When Amit came on board, the enterprise did not have an actual testing team – they subcontracted testing from a third party. The modus operandi for testing was, that product development made a testing assignment to the subcontractor whenever they felt like it. The deal was that they paid a fixed amount for each test cycle.

Amit quickly took note that the product development was plagued by a nasty bottleneck: Amit thought that having to be in several places at once and scheduling problems were caused by the sheer number of critical bugs discovered near the end of the development cycle. Fixing those bugs took a significant chunk of the time they had reserved for making the finishing touches on the systems delivery. In addition, the project management had to make tough decisions prioritizing which bugs could be left unfixed, and which ones had to be fixed as soon as possible. The remaining bugs were also the ones which the client made usually reclamations for during the warranty period, which in turn consumed even more time when it came to fixing them.

Fortunately, Amit had once seen Conformiq’s set of slides about subcontracting testing services. They included an excellent illustration of the schedule pressure.

The project manager did not call for testing until the last third of each delivery. The manager thought that it was not worth it to start testing, because the budget included a fixed number of test cycles and he knew that there were flaws in the software. Starting the testing cycles on time felt like a waste of resources to him. On the other hand, systems delivery had a deadline, which meant that there was a contractual penalty if they did not meet it. Therefore, they had to leave defects for the warranty period. In addition, a big chunk of time for the last third of the testing assignment was spent verifying the reported defects and checking up the fixes.

Luckily, Amit, being the old guru he was, had experienced it before. The solution was plain obvious. No one had yet examined the problem field from the perspective of testing.

Amit suggested that the systems delivery was to be phased clearly to testable builds for the entire length of the project and that the testing budget was to be divided among the entire life cycle of the project. These adjustments to the process model as suggested by Amit caused the following actions to take place in the enterprise:

  • Build cycle was condensed to two weeks. Each functional build had to be ready on Thursdays of even weeks.
  • Each build was to be given as a testing assignment for the testing. Test results were ready in five days.
  • Error fixing process was started immediately when the first test results arrived, and they were continued until the end of the project.

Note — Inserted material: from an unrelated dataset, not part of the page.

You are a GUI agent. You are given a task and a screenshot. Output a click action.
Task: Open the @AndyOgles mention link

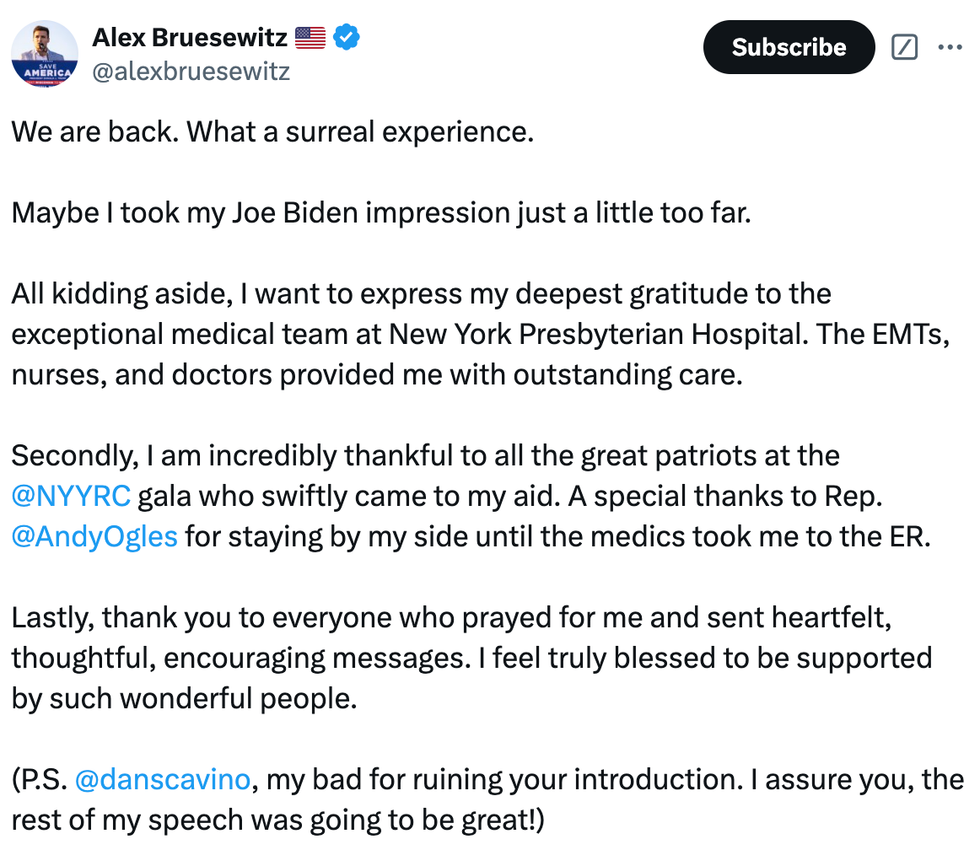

In addition, they agreed upon a fixed monthly price with the testing contractor, which included two testable builds. This price was billed if there was or wasn’t work. Anticipatable workload reduced the price for test cycles. Merciless billing policy ensured that product development took care of regular, evaluable, builds.

These measures caught critical errors earlier and they were fixed in good time before delivery. Workload of product development remained steady throughout the project. There was no overtime to be made and the number of fixes during warranty period was halved. The enterprise noted that:

Both testing and coding are governed by the same rule: They do not work optimally under schedule pressure!